OdpowiedzUsuńCo do rozdziału, to jak zawsze świetny! Jestem ciekawa, co dalej!
Świetny rozdział :)
OdpowiedzUsuńGratuluję zostania ciocią.. Po raz drugi ;>
Zostałaś nominowana do nagrody Liebster Award na moim blogu;)

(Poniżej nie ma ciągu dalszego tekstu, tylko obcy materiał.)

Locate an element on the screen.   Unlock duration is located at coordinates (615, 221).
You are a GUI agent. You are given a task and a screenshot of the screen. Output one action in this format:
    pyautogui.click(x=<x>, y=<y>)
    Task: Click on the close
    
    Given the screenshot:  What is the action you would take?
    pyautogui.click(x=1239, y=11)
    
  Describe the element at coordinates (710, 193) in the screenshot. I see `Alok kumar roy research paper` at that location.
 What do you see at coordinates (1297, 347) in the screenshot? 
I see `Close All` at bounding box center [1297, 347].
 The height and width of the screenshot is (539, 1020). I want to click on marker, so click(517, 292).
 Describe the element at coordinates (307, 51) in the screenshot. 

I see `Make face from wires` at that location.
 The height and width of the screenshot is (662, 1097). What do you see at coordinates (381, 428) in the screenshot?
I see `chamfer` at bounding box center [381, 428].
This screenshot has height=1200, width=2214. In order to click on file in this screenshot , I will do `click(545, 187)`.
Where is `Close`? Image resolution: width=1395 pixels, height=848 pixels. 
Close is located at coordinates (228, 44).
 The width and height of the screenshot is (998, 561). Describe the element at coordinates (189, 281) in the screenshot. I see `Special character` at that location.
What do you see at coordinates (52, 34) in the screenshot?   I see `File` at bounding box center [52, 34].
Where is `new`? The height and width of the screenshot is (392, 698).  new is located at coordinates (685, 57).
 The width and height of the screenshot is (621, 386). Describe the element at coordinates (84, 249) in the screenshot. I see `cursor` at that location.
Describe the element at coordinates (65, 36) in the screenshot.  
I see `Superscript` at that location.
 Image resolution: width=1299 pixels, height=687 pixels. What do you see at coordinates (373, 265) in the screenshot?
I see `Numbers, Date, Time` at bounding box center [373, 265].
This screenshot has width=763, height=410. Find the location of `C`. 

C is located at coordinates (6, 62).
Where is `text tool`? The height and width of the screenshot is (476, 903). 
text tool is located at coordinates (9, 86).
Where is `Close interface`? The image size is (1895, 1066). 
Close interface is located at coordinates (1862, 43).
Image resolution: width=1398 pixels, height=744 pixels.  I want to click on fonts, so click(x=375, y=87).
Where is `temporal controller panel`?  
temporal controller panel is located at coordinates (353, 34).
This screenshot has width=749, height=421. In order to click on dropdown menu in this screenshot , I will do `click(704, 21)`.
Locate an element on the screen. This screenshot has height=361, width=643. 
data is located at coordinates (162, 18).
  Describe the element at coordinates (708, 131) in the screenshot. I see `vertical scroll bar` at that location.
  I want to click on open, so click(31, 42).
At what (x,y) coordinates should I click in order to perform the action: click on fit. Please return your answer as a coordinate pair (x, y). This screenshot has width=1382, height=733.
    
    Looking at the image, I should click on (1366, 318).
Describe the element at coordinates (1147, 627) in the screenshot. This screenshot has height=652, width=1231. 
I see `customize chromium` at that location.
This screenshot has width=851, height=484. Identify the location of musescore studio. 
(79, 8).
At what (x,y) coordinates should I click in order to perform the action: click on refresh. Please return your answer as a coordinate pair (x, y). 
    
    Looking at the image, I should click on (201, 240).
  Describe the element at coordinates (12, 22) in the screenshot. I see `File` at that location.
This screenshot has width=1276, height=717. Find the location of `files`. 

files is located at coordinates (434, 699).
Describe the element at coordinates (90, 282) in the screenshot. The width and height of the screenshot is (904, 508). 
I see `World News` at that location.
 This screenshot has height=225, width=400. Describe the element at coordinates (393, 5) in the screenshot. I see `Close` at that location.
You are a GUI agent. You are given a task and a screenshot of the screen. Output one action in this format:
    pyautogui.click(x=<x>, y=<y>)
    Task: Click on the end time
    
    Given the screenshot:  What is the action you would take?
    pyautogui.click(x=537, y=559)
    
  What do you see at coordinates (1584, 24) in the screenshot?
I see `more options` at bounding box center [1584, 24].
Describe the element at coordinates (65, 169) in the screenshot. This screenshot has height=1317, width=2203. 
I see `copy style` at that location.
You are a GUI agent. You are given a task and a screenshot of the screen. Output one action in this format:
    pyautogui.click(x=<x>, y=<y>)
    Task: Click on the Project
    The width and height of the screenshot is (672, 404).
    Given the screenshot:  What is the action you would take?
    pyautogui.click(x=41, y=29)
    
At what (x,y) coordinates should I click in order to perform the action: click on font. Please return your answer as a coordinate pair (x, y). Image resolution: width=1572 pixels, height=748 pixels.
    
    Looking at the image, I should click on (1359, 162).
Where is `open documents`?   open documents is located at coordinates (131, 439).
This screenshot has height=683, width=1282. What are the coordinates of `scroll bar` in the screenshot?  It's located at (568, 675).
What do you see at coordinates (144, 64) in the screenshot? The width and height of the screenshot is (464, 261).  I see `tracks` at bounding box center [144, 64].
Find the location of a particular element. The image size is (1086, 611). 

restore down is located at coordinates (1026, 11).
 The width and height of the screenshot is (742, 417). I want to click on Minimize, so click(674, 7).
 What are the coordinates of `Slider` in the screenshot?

OdpowiedzUsuńSzczegóły znajdziesz tutaj: http://klaroline-forever.blogspot.com/
Powodzenia;)
Zapraszam ciebie na kolejny rozdział na: http://slodkieslowka.blogspot.com/2012/11/szoste-sowko.html
OdpowiedzUsuńLiczę, że wpadniesz.
Bardzo wciągający rozdział. :)
Najbardziej podobał mi się sen Rose. Bardzo fajnie go opisałaś.
Coś mi nie pasuje z Felixem, czyżby on coś miał do Rosemare? :D
Czekam na kolejny!
Pozdrawiam! :)
Ten komentarz został usunięty przez administratora bloga.